DATA IN THIS EXERCISE section start

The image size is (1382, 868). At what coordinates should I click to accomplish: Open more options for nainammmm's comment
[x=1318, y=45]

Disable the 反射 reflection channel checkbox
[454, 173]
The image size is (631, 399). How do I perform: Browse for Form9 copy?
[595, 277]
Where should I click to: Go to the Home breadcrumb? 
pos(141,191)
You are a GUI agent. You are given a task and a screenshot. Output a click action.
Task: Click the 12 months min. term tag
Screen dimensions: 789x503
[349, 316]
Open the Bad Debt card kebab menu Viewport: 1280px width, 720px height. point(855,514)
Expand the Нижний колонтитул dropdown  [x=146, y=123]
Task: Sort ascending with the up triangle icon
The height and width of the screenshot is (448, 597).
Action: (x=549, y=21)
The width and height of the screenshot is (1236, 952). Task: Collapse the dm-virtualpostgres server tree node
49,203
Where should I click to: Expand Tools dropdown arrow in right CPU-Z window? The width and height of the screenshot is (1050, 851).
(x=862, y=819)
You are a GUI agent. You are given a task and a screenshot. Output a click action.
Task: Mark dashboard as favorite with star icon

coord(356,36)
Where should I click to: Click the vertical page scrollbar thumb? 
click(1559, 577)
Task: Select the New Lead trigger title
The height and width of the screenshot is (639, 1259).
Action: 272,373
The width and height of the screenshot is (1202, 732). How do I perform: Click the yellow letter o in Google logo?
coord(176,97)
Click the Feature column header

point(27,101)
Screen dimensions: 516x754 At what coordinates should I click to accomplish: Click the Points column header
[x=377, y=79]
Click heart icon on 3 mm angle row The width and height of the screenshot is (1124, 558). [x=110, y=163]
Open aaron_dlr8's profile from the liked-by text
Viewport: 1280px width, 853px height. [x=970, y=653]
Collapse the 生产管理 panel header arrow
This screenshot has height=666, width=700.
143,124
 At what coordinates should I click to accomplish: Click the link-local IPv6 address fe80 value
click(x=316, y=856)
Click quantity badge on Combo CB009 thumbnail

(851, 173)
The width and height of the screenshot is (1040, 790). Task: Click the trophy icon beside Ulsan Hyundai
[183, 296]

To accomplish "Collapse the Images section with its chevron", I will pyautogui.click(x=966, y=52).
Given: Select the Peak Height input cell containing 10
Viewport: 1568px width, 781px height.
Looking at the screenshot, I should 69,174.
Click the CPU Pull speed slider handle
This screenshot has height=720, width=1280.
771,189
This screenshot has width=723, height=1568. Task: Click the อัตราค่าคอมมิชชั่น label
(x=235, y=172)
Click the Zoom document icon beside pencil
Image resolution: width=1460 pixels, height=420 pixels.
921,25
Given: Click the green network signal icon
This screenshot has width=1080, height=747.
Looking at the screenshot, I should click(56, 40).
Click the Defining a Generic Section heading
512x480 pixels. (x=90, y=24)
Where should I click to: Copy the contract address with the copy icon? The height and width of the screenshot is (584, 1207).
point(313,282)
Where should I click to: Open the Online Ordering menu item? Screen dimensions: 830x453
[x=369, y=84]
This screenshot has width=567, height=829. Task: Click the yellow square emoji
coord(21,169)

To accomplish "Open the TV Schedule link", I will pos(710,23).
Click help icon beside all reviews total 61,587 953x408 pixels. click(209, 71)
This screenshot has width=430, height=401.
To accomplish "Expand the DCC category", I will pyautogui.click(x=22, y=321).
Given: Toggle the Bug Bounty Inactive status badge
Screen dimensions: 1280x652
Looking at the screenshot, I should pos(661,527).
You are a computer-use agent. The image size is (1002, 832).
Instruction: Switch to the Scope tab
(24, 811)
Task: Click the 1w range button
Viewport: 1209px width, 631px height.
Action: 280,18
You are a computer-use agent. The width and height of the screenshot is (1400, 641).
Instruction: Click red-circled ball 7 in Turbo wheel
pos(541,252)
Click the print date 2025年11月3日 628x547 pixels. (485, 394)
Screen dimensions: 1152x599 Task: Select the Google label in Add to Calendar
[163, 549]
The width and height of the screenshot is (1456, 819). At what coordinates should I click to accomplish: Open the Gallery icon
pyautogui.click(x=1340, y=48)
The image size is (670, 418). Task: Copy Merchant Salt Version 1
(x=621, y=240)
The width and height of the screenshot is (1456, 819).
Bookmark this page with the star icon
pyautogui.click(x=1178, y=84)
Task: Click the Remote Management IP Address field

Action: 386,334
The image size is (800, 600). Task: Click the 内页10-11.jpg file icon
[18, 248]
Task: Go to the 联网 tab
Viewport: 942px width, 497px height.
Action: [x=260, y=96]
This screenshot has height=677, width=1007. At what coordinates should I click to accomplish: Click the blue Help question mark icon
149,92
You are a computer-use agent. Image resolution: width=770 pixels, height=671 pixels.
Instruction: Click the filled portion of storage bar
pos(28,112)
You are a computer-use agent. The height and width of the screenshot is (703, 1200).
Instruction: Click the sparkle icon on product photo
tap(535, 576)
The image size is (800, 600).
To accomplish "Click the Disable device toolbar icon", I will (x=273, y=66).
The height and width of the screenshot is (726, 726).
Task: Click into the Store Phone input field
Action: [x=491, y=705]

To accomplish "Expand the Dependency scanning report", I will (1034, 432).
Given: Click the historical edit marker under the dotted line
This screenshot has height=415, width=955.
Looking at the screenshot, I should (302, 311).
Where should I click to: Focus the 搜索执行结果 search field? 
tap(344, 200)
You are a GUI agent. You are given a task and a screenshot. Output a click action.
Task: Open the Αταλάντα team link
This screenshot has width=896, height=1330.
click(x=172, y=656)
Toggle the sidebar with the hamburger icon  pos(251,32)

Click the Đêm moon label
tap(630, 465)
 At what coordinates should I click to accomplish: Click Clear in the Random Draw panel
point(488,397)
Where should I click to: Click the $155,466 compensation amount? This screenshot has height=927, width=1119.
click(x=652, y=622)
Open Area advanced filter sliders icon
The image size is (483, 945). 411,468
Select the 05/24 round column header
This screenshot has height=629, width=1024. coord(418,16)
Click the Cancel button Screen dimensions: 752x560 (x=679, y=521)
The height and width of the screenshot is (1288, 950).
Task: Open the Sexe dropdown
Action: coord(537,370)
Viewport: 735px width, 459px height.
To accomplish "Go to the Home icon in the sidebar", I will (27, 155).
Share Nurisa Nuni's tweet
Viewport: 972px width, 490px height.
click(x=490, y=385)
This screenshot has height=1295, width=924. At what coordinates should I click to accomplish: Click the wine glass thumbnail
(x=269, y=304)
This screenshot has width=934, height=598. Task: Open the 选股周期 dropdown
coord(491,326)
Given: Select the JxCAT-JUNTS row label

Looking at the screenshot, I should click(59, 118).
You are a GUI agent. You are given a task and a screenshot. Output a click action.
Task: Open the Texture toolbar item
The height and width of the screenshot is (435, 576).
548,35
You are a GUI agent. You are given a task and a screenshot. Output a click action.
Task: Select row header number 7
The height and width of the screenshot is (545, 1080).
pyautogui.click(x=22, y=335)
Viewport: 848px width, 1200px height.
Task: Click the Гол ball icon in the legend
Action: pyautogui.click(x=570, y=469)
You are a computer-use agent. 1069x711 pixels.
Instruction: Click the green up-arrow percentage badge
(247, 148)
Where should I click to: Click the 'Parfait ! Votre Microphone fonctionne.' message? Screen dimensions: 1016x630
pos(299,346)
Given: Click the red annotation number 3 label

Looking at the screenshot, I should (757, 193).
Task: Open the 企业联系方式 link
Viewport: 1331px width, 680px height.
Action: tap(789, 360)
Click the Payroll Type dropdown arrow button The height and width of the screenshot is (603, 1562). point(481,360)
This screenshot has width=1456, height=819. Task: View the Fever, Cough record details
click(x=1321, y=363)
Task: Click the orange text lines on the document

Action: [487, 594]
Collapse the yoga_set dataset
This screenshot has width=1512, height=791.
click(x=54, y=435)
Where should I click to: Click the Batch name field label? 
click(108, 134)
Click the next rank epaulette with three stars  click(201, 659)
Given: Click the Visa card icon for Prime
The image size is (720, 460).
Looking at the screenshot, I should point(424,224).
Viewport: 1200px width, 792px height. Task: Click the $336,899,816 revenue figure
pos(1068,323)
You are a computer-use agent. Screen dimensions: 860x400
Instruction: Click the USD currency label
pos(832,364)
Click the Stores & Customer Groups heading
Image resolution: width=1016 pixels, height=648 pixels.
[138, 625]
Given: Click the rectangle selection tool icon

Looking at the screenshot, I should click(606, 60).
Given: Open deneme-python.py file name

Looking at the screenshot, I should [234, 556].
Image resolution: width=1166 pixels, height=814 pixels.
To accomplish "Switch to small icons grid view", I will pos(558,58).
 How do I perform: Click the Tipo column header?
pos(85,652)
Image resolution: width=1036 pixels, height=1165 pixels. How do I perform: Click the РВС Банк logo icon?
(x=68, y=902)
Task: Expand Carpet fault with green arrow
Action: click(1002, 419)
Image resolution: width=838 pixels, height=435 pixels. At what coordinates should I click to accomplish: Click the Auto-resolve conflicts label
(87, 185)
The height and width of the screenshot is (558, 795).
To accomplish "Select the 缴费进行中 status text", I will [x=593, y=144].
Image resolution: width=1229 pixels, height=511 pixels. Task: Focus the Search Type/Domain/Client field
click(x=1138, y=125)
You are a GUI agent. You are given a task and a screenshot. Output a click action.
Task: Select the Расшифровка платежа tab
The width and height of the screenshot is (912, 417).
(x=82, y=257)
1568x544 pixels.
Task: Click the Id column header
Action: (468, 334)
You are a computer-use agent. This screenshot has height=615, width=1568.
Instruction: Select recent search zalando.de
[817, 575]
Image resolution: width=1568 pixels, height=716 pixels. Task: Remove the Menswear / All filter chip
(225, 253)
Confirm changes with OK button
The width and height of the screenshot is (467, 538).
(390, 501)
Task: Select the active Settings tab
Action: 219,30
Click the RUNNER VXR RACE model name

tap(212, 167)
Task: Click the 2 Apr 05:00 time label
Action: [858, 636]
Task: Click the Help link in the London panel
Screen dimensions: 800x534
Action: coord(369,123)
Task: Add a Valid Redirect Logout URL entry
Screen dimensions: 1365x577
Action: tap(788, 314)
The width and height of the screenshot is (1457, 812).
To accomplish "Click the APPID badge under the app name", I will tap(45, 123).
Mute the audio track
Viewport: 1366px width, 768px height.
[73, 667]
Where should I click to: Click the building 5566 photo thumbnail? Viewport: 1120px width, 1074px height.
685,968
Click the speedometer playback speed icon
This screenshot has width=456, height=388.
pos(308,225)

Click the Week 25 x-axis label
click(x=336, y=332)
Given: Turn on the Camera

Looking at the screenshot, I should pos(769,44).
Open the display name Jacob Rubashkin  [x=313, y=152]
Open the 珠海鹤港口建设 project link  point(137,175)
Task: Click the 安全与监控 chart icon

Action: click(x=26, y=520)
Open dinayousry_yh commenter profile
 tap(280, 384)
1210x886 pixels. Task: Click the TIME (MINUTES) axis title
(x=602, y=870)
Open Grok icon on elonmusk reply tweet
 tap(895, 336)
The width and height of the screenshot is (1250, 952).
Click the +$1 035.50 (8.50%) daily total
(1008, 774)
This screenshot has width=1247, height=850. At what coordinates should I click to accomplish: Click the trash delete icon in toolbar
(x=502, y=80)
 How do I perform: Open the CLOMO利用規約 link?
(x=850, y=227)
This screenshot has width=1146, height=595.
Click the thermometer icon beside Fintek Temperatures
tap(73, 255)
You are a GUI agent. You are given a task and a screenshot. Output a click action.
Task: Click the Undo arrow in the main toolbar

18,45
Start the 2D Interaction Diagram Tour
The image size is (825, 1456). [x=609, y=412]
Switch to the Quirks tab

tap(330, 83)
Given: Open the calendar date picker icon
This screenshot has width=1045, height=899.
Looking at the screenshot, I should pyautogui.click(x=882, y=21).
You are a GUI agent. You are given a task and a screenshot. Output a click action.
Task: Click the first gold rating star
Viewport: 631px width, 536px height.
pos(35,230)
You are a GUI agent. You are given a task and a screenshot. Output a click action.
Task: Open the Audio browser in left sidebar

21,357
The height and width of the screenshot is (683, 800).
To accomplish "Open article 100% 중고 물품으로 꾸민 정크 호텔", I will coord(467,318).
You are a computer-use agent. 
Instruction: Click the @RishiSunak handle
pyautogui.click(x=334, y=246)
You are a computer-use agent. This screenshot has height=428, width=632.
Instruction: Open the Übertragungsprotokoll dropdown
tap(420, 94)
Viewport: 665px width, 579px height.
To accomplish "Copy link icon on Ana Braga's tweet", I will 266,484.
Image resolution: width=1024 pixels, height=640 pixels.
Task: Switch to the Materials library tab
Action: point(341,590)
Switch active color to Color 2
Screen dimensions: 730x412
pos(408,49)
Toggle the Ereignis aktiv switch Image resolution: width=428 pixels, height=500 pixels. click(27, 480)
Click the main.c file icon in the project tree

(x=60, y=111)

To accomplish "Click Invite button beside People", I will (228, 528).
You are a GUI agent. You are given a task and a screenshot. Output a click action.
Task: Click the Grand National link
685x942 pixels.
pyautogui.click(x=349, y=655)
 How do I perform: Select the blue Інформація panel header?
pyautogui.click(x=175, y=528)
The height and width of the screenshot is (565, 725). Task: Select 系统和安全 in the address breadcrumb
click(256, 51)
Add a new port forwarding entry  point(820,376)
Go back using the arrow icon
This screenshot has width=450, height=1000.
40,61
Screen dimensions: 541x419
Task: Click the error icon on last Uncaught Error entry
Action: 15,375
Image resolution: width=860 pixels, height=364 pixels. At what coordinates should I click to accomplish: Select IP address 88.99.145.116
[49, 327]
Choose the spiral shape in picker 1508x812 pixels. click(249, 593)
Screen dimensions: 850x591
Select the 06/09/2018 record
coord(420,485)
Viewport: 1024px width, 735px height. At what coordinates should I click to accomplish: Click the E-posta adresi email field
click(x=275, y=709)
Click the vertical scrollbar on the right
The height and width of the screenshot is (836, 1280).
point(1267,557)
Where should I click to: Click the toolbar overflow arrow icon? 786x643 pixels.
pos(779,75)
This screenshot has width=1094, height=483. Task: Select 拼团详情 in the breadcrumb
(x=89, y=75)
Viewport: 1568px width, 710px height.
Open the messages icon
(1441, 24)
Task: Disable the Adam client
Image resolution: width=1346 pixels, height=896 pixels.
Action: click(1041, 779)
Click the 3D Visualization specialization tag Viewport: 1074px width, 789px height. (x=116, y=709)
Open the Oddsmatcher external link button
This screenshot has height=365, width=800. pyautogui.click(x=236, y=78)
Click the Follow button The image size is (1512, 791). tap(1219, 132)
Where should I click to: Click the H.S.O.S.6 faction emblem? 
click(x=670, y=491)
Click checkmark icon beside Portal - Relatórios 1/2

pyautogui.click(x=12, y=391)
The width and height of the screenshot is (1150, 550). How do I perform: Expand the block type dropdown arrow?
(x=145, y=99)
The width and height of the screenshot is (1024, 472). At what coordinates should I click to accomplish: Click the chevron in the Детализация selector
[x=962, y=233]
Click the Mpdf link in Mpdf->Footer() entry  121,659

DATA IN THIS EXERCISE section end

EXERCISE OBJECTIVE: All lines above containing the string "date" are to be collected.

ANSWER SPACE:
Click the print date 2025年11月3日 628x547 pixels. (485, 394)
Given: Open the calendar date picker icon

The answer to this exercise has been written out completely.